◆ Records to use:

--

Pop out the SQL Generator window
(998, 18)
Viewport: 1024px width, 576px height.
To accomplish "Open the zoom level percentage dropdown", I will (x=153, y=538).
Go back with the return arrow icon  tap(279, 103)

--

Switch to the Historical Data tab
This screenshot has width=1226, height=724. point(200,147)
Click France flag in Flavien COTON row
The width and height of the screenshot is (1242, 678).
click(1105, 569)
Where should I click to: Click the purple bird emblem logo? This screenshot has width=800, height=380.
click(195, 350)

--

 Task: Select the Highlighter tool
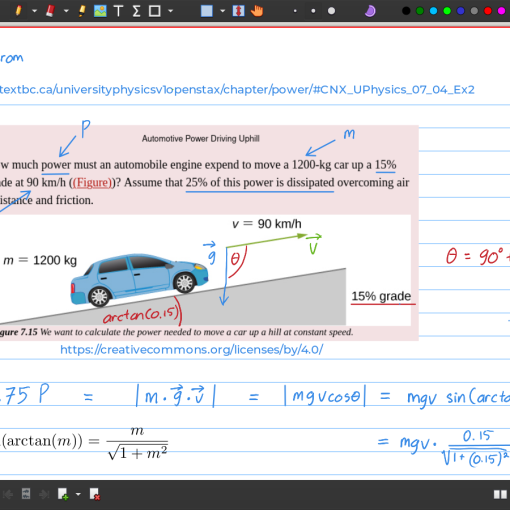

--

In the listing above, find the line with "Viewport: 1024px width, 576px height." and the line with "Go back with", then print exactly those lines and every line between them.

Viewport: 1024px width, 576px height.
To accomplish "Open the zoom level percentage dropdown", I will (x=153, y=538).
Go back with the return arrow icon  tap(279, 103)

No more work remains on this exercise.